La première mouture des Bar-Kays comprend Jimmy King (guitare), Ronnie Caldwell (orgue), Phalon Jones (Saxophone), Ben Cauley (Trompette), James Alexander (basse) et Carl Cunningham (batterie). Professionnels à 17 ans chez Stax, la maison fondée par les frère et sœur Jim Stewart et Estelle Axton (d’où l’apocope/aphérèse sur les noms, ST-AX), ils s’imprègnent de leurs aînés issus de la formation Mar-Keys et surtout de Booker T. & The MG’s qui sera le quatuor sobre et groovy à souhait qui fera la gloire des disques d’Otis Redding. Alors que Steve Cropper, Al Jackson Jr. et Booker T. sont de plus en plus partie prenante de l’entreprise Stax (Copper est quasiment le n°2 de la maison, en tant que producteur et songwriter, son rôle prépondérant dans le développement du catalogue Stax est développé par Peter Guralnik dans son Sweet Soul Music, déjà cité sur ce blog, à recommander chaudement!). La formation d’origine ne vivra que le temps d’un premier album, à la pochette chamarrée et annonçant un psychédélisme soul promis à un bel avenir (Parliament, Funkadelic, P‑Funk, mais aussi la deuxième version des Bar-Kays, plus tard Prince…) : il porte le nom du premier single : Soul Finger.
En effet, le 10 décembre 1967, alors qu’il accompagnent pour une tournée Otis Redding au faîte de sa popularité – et pour cause – le Beechcraft bi-moteur d’Otis, petite gratification du jeune millionnaire, s’enfonce dans les eaux glaciales du Lac Monona, dans le Wisconsin, à deux pas de la ville de Madison.
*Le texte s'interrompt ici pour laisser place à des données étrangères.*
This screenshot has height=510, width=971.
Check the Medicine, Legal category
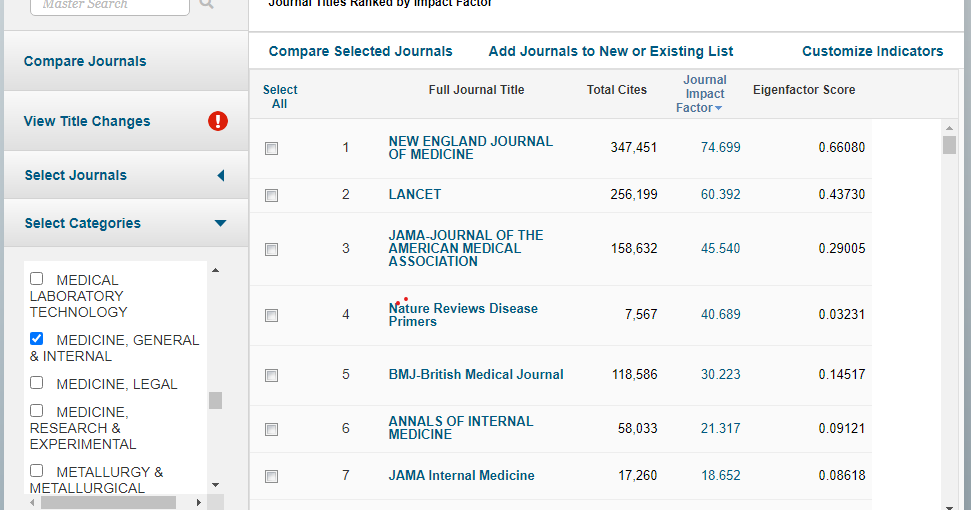[37, 383]
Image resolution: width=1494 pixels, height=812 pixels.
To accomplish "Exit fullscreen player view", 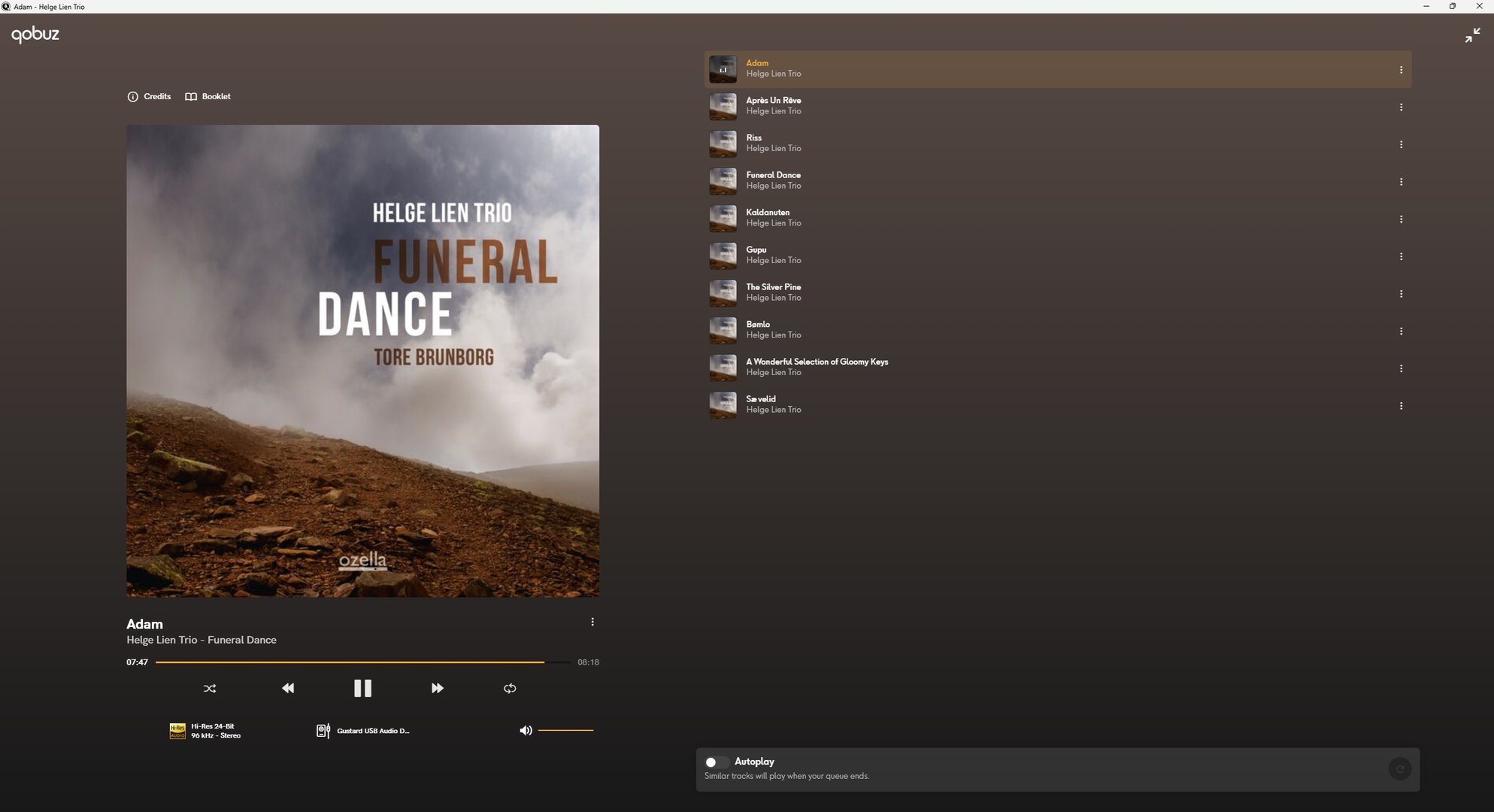I will (1472, 35).
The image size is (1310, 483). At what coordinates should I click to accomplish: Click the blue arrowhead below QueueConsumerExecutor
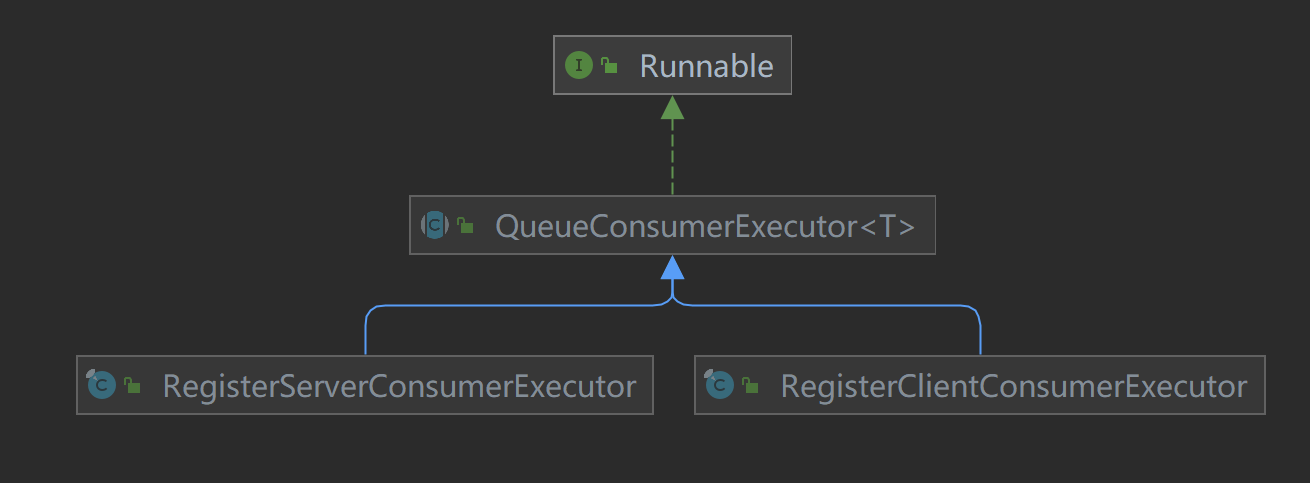tap(672, 267)
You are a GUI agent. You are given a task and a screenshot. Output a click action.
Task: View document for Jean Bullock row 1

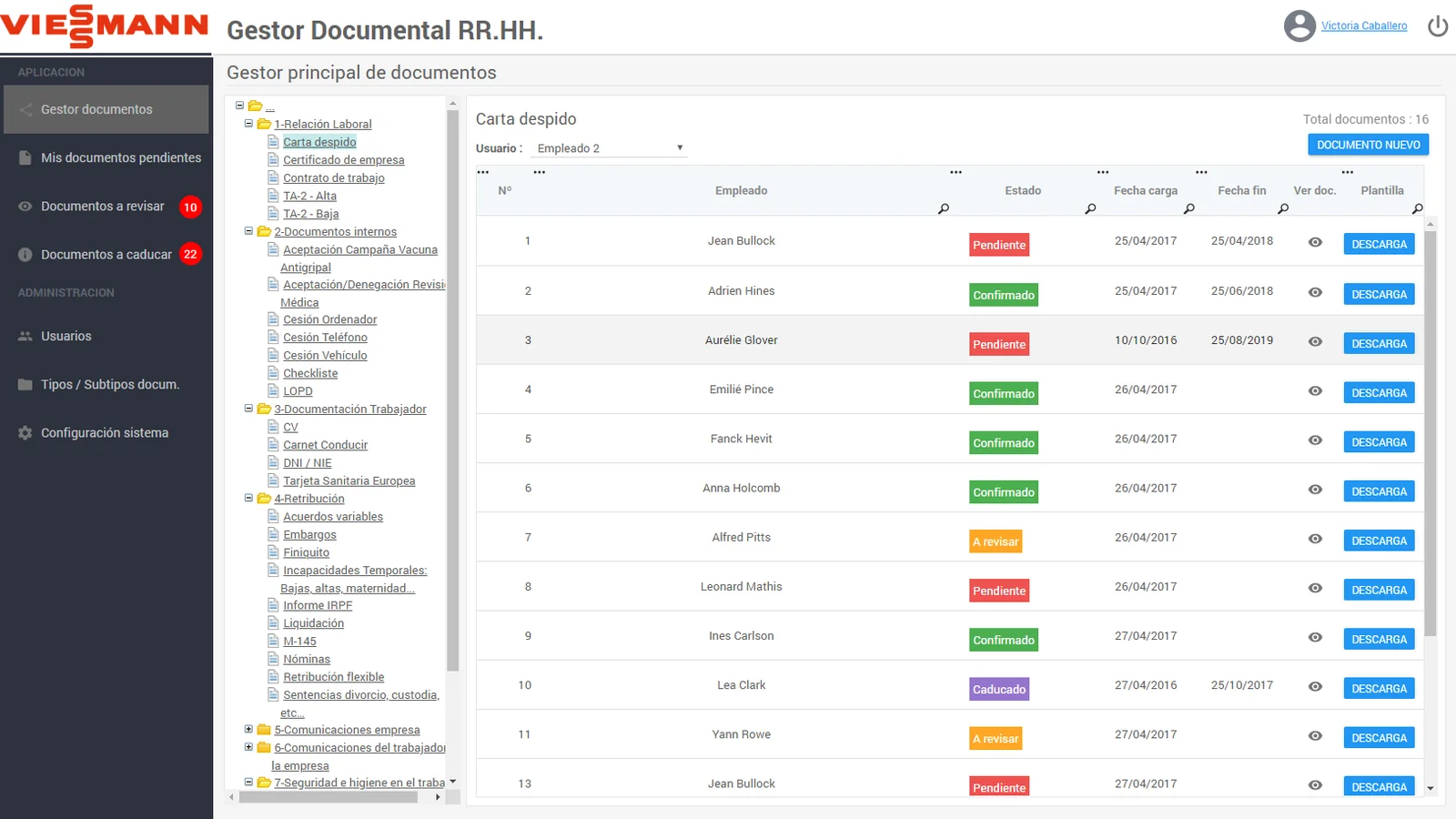1315,242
Otis et les jeunes musiciens venaient de jouer à la télévision, c’était tout juste la veille. Les eaux étaient si froides que les secours sur place estimèrent que même le plus endurant des humains n’y survivrait guère plus de quinze minutes. Ben Cauley sera le seul à pouvoir témoigner – extrêmement traumatisé – de l’accident, voyant ses camarades du rythme couler à pic, paniqués. Cauley se souvient avoir vu Otis immobile sur le siège avant, il n’a entendu personne parler, a juste eu dans un demi-sommeil – mélange de choc et probablement du sommeil du musicien en tournée – le réflexe de détacher sa ceinture de sécurité et d’agripper très fermement la partie basse de son siège, conçue pour flotter. Il est repêché in extremis par les autorités et les secours, une chance quand on sait que les plongeurs très entraînés ne parvenaient pas à tenir plus de cinq minutes dans les eaux du lac. Les musiciens décédés avaient tous entre 18 et 19 ans, Otis tout juste 27.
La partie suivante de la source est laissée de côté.